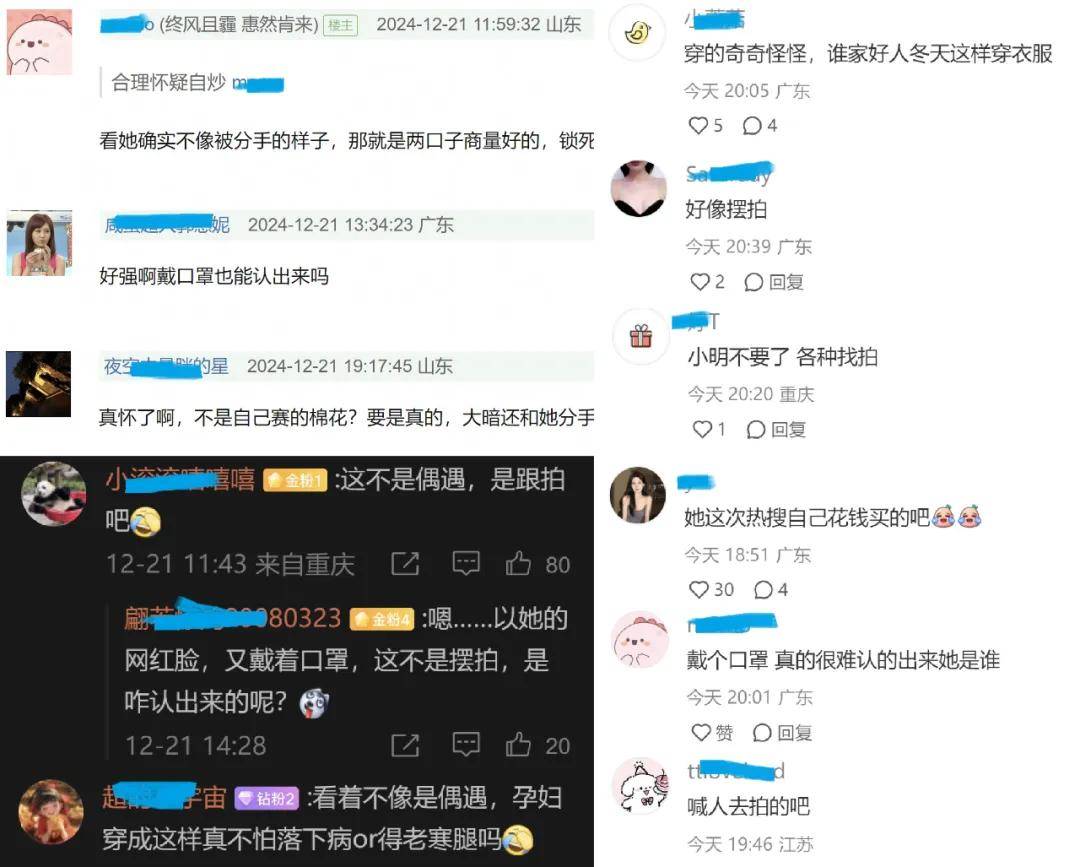1080x867 pixels.
Task: Like the comment with 5 likes
Action: tap(705, 125)
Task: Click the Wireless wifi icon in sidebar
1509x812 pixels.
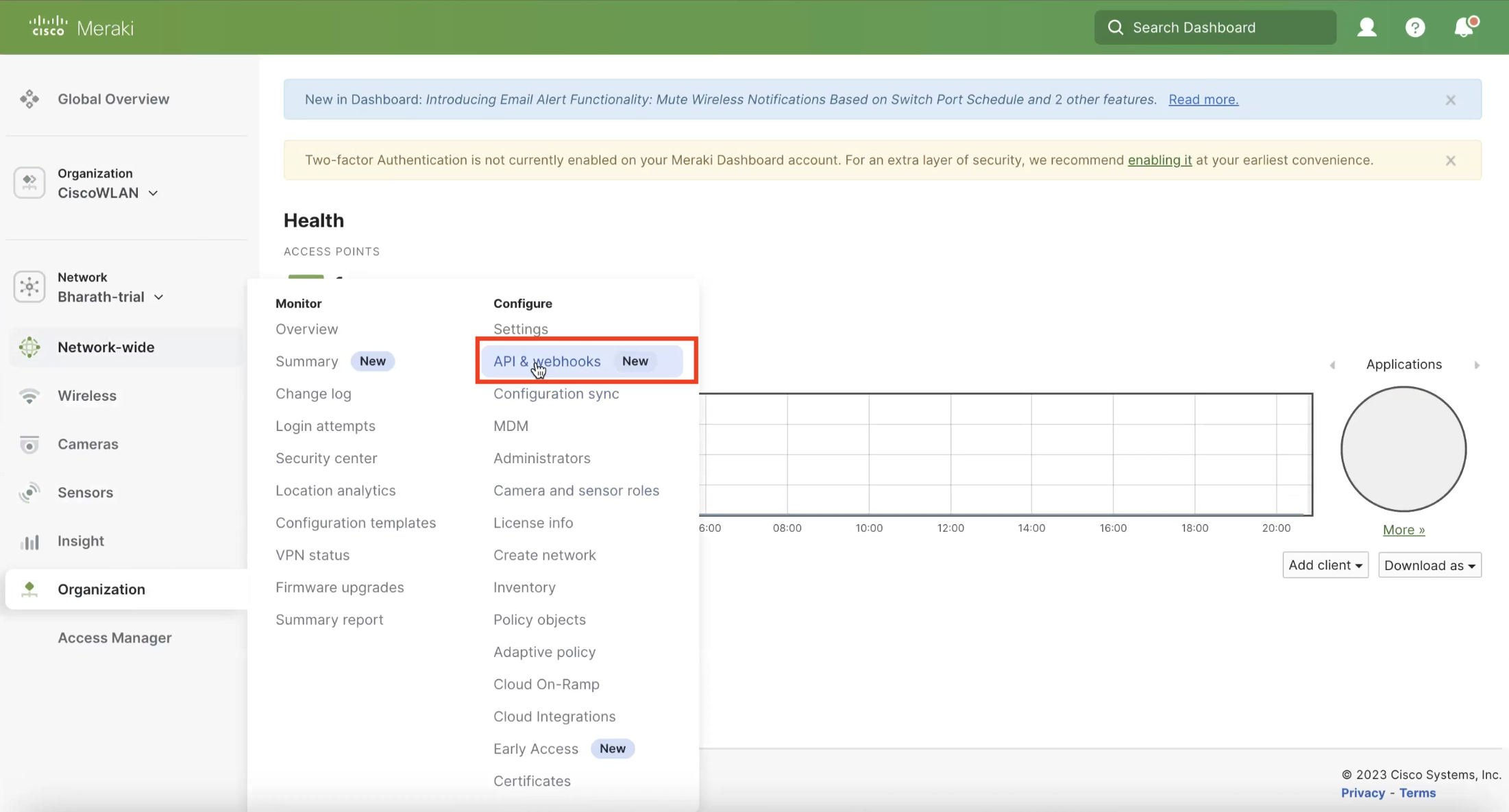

☆ ☆ ☆ ☆ ☆ ☆ ☆

Return every line of the data above word for word, leaving out the pictures.

**Complete answer**
1080x867 pixels.
Task: Like the comment with 5 likes
Action: tap(705, 125)
Task: Click the Wireless wifi icon in sidebar
1509x812 pixels.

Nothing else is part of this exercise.